■ **What to produce**: Count the lines below that hold the string "grid". Give only that number.

■ **Data excerpts**:
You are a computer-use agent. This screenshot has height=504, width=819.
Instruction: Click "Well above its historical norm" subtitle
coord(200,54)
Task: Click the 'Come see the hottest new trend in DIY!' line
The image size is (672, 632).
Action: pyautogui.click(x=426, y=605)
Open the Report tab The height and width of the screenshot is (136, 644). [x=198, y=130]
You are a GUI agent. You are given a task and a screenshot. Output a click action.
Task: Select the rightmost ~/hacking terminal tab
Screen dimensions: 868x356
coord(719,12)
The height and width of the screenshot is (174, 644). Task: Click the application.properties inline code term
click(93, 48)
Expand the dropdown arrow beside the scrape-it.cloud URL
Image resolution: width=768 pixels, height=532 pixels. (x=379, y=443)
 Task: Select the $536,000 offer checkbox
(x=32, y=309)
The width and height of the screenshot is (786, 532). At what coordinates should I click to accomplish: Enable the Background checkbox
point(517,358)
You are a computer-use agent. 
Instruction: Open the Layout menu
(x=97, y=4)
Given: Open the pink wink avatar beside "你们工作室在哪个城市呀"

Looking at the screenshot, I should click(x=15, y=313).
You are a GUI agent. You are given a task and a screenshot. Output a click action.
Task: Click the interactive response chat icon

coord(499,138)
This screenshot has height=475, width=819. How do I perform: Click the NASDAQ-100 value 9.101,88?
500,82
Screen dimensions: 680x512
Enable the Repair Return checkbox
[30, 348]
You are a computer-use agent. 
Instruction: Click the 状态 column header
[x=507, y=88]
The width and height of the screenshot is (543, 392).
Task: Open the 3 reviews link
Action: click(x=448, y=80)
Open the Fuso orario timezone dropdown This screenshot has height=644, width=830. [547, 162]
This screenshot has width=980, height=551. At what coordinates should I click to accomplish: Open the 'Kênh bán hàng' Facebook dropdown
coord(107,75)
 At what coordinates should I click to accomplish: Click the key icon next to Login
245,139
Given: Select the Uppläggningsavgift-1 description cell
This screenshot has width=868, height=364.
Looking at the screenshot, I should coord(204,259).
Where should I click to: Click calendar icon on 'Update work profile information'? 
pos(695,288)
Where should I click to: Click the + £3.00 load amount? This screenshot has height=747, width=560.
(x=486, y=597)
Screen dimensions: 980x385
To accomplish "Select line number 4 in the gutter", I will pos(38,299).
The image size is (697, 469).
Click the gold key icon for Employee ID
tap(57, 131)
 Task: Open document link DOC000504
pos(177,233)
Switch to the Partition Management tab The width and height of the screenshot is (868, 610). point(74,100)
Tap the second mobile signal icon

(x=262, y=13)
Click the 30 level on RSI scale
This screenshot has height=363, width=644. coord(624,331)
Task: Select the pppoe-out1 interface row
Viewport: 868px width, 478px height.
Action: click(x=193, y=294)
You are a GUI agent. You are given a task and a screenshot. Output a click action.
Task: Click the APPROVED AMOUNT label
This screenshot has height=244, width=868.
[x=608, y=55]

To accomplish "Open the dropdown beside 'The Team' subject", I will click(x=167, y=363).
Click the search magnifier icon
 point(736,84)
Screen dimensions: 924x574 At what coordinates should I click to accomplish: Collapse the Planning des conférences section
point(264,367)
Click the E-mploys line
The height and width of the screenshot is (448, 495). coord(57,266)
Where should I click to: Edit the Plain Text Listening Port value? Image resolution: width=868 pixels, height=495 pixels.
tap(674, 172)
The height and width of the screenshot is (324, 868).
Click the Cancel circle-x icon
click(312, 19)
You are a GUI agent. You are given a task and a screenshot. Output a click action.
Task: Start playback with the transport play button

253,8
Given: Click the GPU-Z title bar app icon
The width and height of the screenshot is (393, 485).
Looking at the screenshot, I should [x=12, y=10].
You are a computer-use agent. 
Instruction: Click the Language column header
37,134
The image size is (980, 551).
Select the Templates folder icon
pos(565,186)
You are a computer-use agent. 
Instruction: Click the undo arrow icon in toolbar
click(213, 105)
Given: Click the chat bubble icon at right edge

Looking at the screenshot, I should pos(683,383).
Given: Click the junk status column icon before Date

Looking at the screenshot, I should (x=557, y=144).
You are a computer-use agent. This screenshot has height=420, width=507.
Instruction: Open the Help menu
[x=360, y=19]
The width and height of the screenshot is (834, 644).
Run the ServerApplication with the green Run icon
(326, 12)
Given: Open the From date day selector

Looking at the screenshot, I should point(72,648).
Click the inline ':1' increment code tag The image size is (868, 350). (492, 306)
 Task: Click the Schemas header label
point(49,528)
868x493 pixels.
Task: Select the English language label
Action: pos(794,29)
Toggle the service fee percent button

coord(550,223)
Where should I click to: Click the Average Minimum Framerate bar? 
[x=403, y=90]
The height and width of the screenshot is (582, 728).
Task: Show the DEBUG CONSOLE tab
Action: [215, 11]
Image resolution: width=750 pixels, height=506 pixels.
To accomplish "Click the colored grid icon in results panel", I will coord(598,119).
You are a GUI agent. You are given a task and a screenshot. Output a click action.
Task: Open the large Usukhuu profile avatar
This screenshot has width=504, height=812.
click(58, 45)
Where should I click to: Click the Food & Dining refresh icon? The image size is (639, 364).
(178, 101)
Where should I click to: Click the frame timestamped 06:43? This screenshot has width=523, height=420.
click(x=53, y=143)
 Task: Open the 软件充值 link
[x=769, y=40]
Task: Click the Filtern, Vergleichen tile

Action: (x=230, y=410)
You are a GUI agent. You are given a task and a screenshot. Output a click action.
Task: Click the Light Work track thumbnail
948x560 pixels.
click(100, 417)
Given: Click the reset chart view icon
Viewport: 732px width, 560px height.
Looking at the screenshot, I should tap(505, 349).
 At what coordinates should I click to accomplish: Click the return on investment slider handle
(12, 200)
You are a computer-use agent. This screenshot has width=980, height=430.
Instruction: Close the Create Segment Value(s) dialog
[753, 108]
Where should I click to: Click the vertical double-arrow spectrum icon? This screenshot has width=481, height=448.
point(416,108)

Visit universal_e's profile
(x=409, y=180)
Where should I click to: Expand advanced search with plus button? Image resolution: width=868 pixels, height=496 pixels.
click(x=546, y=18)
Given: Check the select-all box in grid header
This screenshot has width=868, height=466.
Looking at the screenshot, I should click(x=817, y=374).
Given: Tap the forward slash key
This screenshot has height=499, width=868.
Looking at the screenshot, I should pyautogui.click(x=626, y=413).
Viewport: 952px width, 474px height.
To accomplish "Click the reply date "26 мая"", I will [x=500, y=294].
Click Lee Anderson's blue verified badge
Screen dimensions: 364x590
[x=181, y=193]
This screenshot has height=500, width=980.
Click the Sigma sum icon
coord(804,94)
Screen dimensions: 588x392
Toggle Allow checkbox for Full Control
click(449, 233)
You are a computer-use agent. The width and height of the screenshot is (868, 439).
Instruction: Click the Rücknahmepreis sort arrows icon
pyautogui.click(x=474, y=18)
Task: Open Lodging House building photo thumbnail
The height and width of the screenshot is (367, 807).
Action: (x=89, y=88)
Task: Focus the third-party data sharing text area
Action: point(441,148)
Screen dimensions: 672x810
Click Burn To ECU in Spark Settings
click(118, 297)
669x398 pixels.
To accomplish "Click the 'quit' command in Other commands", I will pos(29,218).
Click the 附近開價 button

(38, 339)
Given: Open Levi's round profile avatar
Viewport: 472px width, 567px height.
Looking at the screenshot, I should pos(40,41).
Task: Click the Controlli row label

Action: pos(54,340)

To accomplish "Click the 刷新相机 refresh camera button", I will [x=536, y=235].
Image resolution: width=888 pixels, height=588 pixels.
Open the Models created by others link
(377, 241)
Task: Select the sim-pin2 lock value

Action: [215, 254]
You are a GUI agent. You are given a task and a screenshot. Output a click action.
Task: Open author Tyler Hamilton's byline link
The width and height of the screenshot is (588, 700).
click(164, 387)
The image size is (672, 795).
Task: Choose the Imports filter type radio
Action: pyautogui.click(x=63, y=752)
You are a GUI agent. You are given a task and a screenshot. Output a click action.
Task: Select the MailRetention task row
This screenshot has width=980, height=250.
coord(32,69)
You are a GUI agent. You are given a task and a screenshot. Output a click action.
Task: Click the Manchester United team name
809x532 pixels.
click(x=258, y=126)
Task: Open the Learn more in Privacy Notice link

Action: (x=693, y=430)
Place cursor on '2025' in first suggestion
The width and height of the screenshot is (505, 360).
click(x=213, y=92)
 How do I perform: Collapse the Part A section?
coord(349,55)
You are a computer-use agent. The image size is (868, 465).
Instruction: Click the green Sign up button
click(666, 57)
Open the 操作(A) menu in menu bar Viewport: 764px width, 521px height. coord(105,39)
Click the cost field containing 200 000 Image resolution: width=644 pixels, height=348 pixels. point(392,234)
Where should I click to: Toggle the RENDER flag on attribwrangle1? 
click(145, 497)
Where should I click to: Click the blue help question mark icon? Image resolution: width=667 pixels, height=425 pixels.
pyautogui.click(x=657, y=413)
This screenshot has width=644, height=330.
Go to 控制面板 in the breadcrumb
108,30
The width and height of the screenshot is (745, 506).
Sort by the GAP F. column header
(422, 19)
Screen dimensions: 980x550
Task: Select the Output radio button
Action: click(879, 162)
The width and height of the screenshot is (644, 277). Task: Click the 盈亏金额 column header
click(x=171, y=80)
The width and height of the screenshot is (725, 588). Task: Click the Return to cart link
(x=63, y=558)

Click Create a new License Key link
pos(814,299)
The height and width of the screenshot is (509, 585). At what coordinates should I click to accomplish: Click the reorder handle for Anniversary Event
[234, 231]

■ **Response to this exercise**: 2